Saat ini adalah era dimana hitungan jam eskalasi perubahan politik dan keamanan berubah dengan sangat cepat. Aksi dibalas aksi hanya akan berujung pada perpecahan. Hunusan pedang akan dibalas hunusan pedang, caci maki akan berbalas caci maki, lantas dimana letak kecintaan kita kepada NKRI dan Pancasila serta Kebhinekaan itu? Ataukah itu cuma dimulut saja tanpa tindakan? Kita semua telah membawa bangsa ini kedalam jurang petaka yang hanya akan berujung pada kematian bangsa ini.* inikah yang kita inginkan? Jika anda menjawab ya, maka siapapun anda akan berhadapan dengan kami anak bangsa yang tidak akan membiarkan bangsa ini tercabik sedikitpun. TNI masih berdiri tegap meski sekarang agak belum bersikap secara tegas, namun TNI kami yakini tidak akan biarkan negeri ini terkoyak oleh apapun, termasuk oleh kepentingan politik presiden yang secara konstitusi adalah pemegang kekuasaan tertinggi TNI.
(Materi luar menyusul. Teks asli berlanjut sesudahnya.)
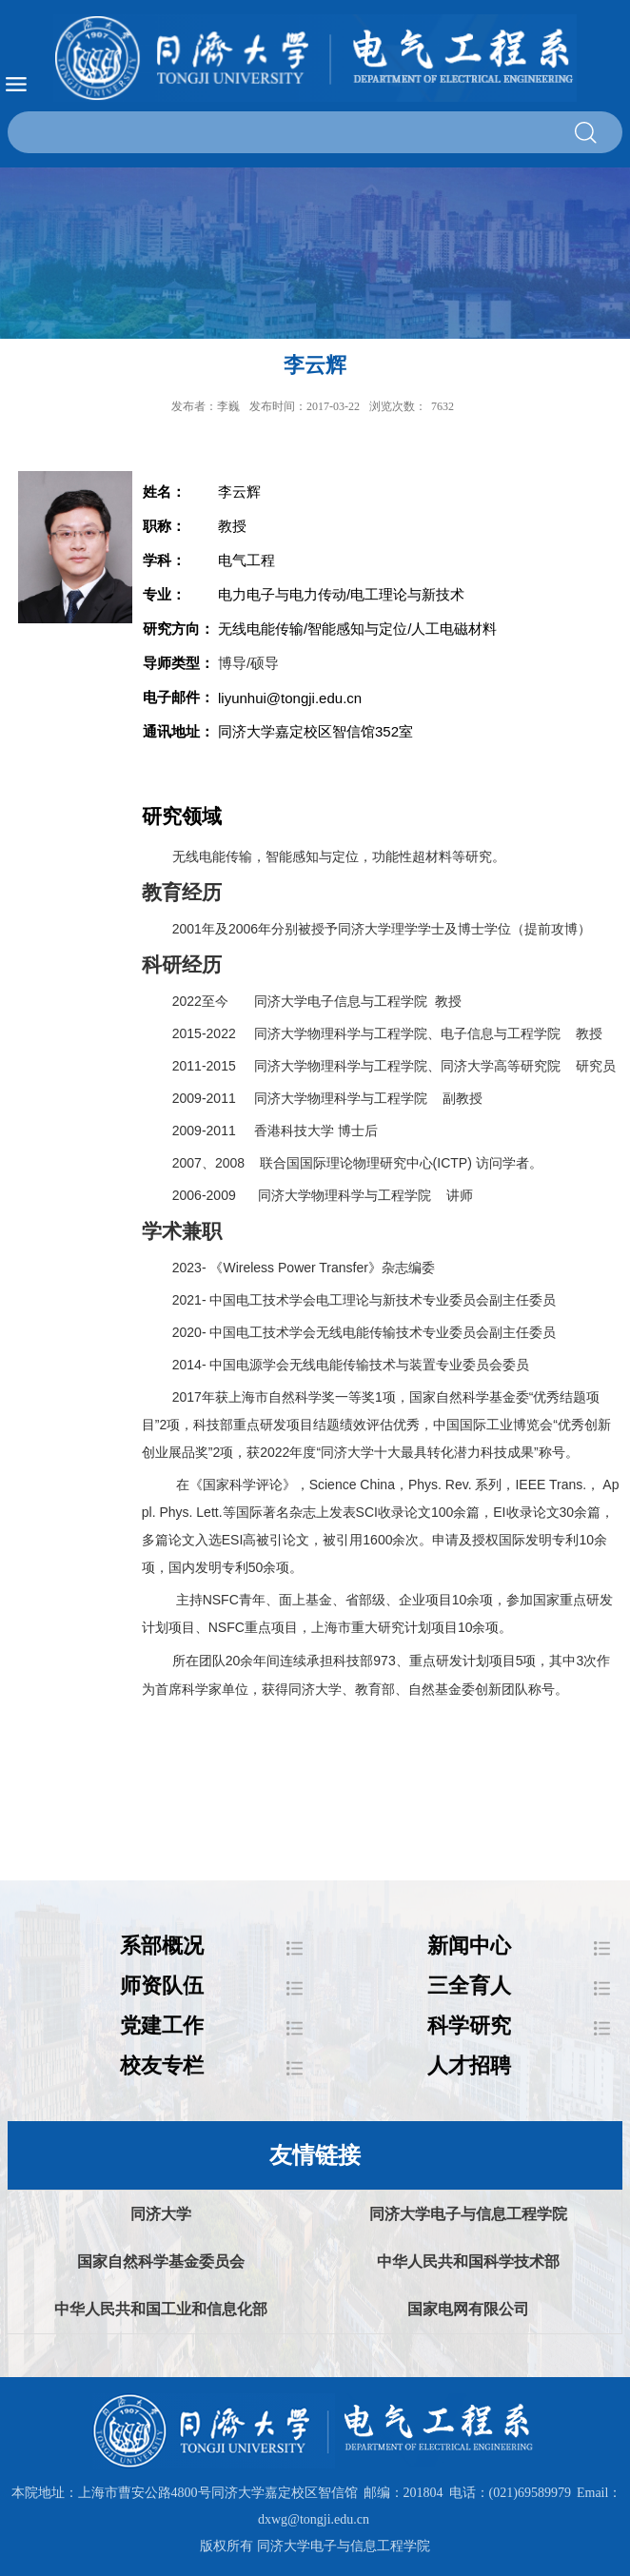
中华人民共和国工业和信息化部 (160, 2309)
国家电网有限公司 (468, 2309)
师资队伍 (162, 1985)
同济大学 (160, 2214)
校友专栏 (162, 2065)
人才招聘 (469, 2065)
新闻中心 (469, 1945)
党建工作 (162, 2025)
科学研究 (469, 2025)
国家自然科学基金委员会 (161, 2261)
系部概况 (162, 1945)
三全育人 (469, 1985)
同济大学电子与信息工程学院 (468, 2214)
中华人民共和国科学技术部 (468, 2261)
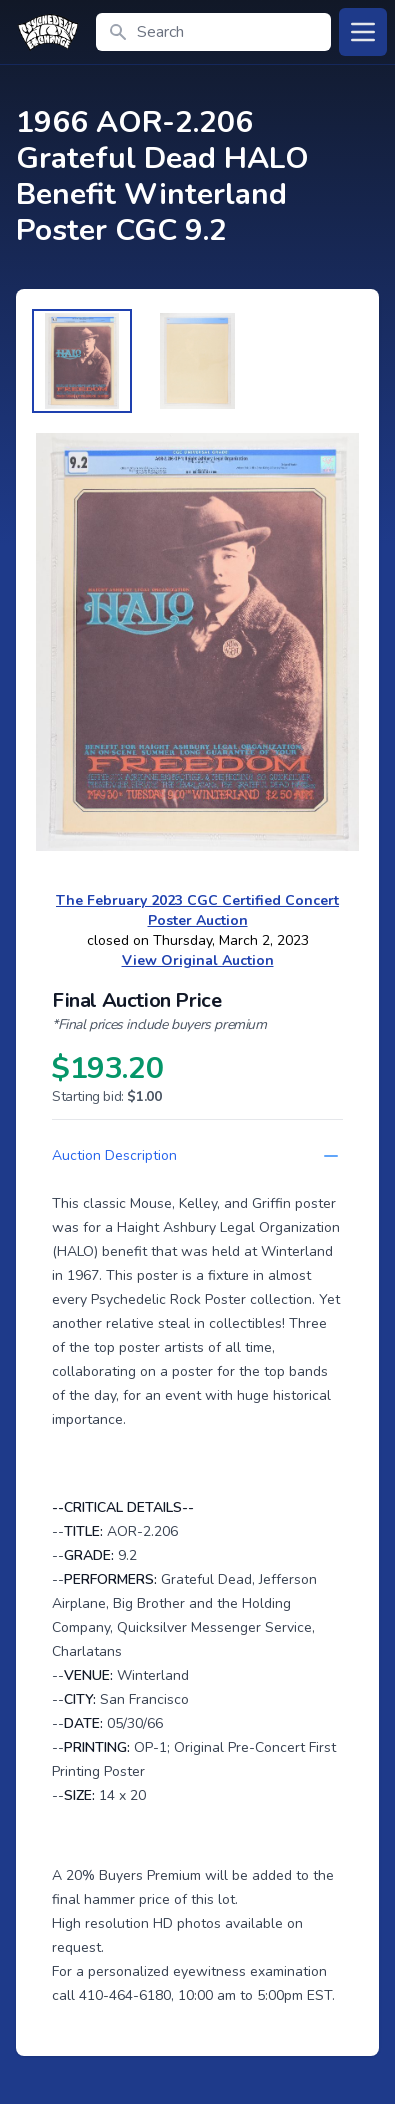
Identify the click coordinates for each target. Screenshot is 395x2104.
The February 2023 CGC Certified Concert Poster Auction (197, 910)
Pertanyaan paling besar salah satunya saat ini adalah, DIMANAKAH PRESIDEN SAAT INI? MENGAPA TIDAK KUNJUNG MENEMPUH LANGKAH TEGAS DAN BIJAK UNTUK MENGAKHIRI SEMUA KONFLIK INI?

Saya teringat dalam perjalanan politik presiden Jokowi yang bahkan berkali-kali mendatangi gorong-gorong, masuk ke got dan meneriksa serta memastikan got tersebut baik-baik dan berfungsi. Begitu pentingnya gorong-gorong itu bagi Jokowi hingga harus didatangi dan diamati serta diperiksa secara detil.Lantas saya mencoba menarik garis kata PENTING itu kedalam situasi bangsa saat ini, dimana polarisasi semakin terkutub antara mayoritas minoritas, pribumi non pribumi, sumbunya Agama dan Etnis, namun Presiden tidak kunjung angkat bicara, presiden tidak kunjung turun menyelesaikan masalah dengan serius, presiden belum terlihat melakukan sesuatu padahal melakukan sesuatu jauh lebih berguna daripada tidak melakukan sesuatu.

Presiden bahkan memilih pamer kemampuan naik motor trail di Papua dan pamer foto di Mesjid tua di Cina. Foto di Mesjid tua itu memang pesan bisu kepada para pendukung Ahok, bahwa Jokowi akan memilih sikap berada dipihak yang menguntungkannya secara politik yaitu meninggalkan dukungannya kepada Ahok.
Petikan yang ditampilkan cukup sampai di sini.